### SELECTED TEXT:
■ ■ ■ ■

From Tree to Factory

Growing Cacao 

A neatly packaged chocolate bar is the end result of a long and delicate process that typically starts on a small family farm in a tropical country.

Looking at a cacao tree it’s hard to imagine that the world’s favorite treat starts out here. It’s a really funny-looking tree. It has colorful, rugby ball-shaped pods which sprout from the trunk and hang on the branches. The pods are so big it looks as if they defy gravity, jutting straight out of the trunk and suspended from the tree’s thin branches.

But inside these pods is where chocolate magic begins. Each pod houses about 40 cacao beans, also called cocoa beans. The beans are covered in sticky, white, sweet tasting pulp which looks odd but actually is critical to the ultimate development of the bean’s flavor.

Cacao's Challenge

Despite chocolate’s centuries-old popularity, cacao is not an easy plant to grow.

  • It only thrives in climates 20 degrees north and south of the equator;
  • It must be planted next to taller trees whose leaves will protect it from direct sun and high wind;
  • It is susceptible to pests and disease which routinely destroy one-third of the world’s yearly crop.

In addition, the trees are not very productive. Consider:

  • A tree must be five or six years old before it will bear fruit.
  • Each tree bears about 30 usable pods a year, which translates to roughly 1000 beans a year.
  • It takes 500 beans to make 1 pound of bittersweet chocolate – so in the best of circumstances, each tree produces beans for only 2 pounds of chocolate.

The Cacao Harvest

Nearly all the world’s cacao trees are grown on small, family farms. Almost 90% of cacao bean production comes from farms under 12 acres.

Of the 3.5 million small family cacao farms worldwide, it is estimated that 2.6 million are located in Africa.

Cacao farming is very labor intensive. Every part of cacao farming, from planting to harvesting to fermenting, is best done by hand, not machines. Pods must be removed from the trees individually, by hand, because not all ripen at the same time. Farmers generally use machetes or large knives attached to poles to slice down the ripe pods, taking care not to hurt nearby buds.

The pods are split open by hand. The beans are scooped out and the outer shell is discarded. If you tasted a bean at this point you would notice a sweet, lemony flavor from the pulp. The actual bean would be bitter and hard to eat.

Fermentation

Once the cacao beans are scooped from the pods, they are fermented and dried in the two-step curing process that sets in motion the development of the flavor nuances which make tasting chocolate so exciting.

Fermentation is the first critical process to develop the beans’ flavor. The beans, still covered with pulp, are placed in large, shallow wooden boxes or are left in piles and covered with banana leaves.

Once fermentation begins, the sugar in the pulp is converted into acids that change the chemical composition of the beans. Fermentation generates temperatures as high as 125° F, activating enzymes that create the flavor precursors which are the beginning of chocolate as we know it.  

The fermentation process takes anywhere from two to eight days. (Unfermented or lightly fermented beans have less chocolate flavor but are higher in health-promoting antioxidants.)

Drying

The next key process is drying. The best way to dry cacao beans is to lay them on bamboo mats and let them bask in the sun's warming rays. In some humid, rainy climates, beans are dried inside or by blowers circulating hot air which can pose problems. If the beans dry too quickly some of the chemical reactions started in the fermentation process are not allowed to finish and the beans taste acidic or bitter.  If the drying is too slow, mold and off- flavors can develop.

The drying process takes several days during which the beans lose nearly all their moisture and more than half their weight. Once the beans are dried, they are ready to be shipped to chocolate factories around the world.

To Market

Farmers take the fermented and dried cacao beans to collection sites where they are mixed with beans from surrounding farms. The beans are loaded into 200 pound sacks and transported to shipping centers.

Buyers sample the quality of the crop by cutting open a number of beans to see if they were properly fermented. The beans should have a brown center and be aromatic.

■ ■ ■ ■

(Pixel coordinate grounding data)
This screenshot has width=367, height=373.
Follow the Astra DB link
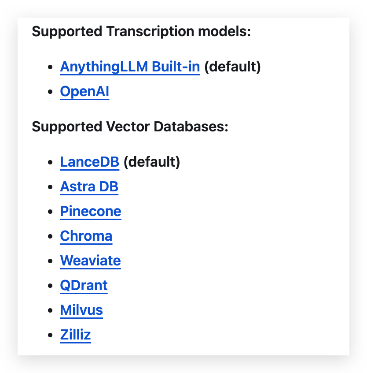(x=89, y=187)
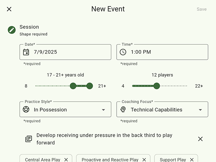Click the clock icon in Time field

tap(123, 52)
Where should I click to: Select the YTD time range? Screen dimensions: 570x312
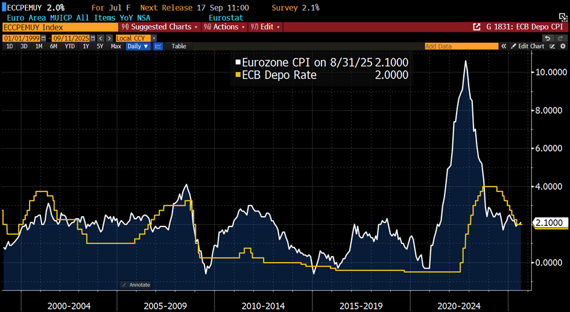click(70, 46)
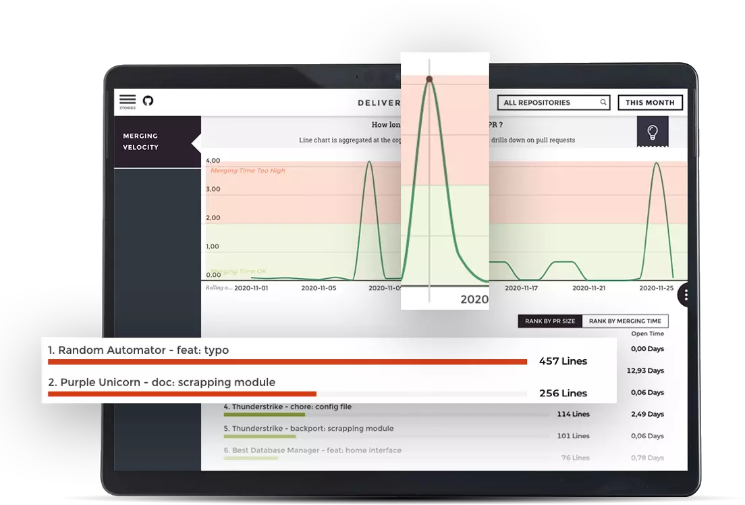Click the lightbulb insights icon
This screenshot has width=745, height=505.
coord(652,131)
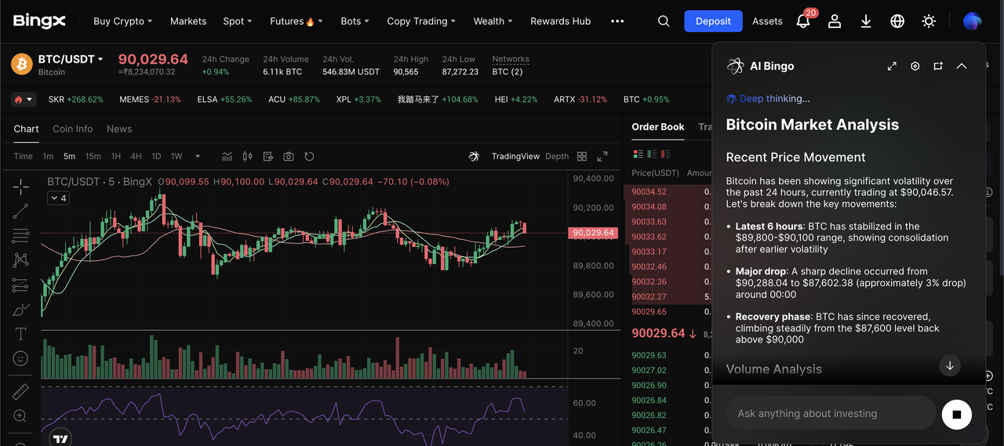Click the blue Deposit button
1004x446 pixels.
tap(713, 21)
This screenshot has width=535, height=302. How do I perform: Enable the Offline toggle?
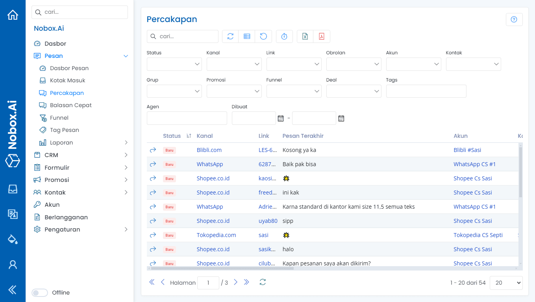point(39,293)
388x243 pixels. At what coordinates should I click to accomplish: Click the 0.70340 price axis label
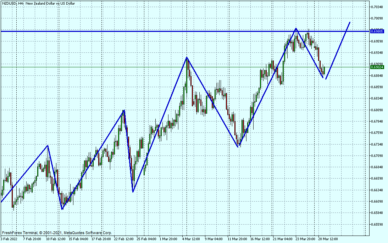tap(377, 7)
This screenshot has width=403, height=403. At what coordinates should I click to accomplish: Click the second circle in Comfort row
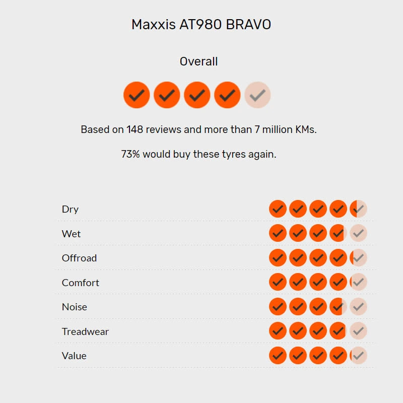(298, 282)
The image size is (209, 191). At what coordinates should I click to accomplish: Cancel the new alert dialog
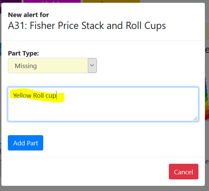[183, 172]
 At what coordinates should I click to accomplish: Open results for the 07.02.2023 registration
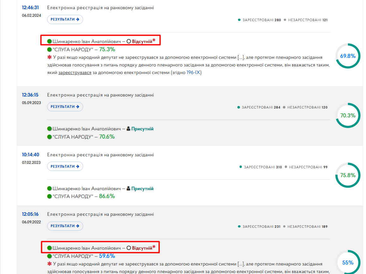coord(65,166)
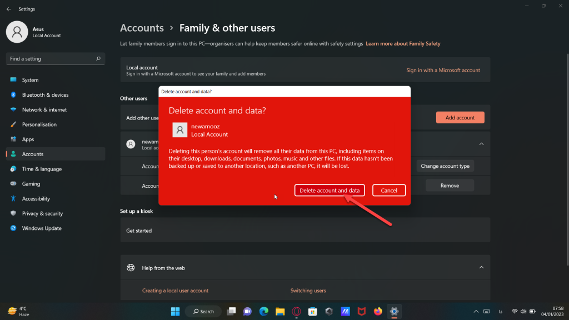Click the Find a setting search box
The width and height of the screenshot is (569, 320).
pyautogui.click(x=54, y=58)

■ ■ ■ ■

### EXERCISES:
A. According to the text on cacao, how many beans does each pod hold?
B. Write out everything in the text on cacao from "Nearly all the world’s" down to "hard to eat.".
These lines are separate from the text on cacao.

### LIST OF SOLUTIONS:
A. About 40 cacao beans.

B.
Nearly all the world’s cacao trees are grown on small, family farms. Almost 90% of cacao bean production comes from farms under 12 acres.

Of the 3.5 million small family cacao farms worldwide, it is estimated that 2.6 million are located in Africa.

Cacao farming is very labor intensive. Every part of cacao farming, from planting to harvesting to fermenting, is best done by hand, not machines. Pods must be removed from the trees individually, by hand, because not all ripen at the same time. Farmers generally use machetes or large knives attached to poles to slice down the ripe pods, taking care not to hurt nearby buds.

The pods are split open by hand. The beans are scooped out and the outer shell is discarded. If you tasted a bean at this point you would notice a sweet, lemony flavor from the pulp. The actual bean would be bitter and hard to eat.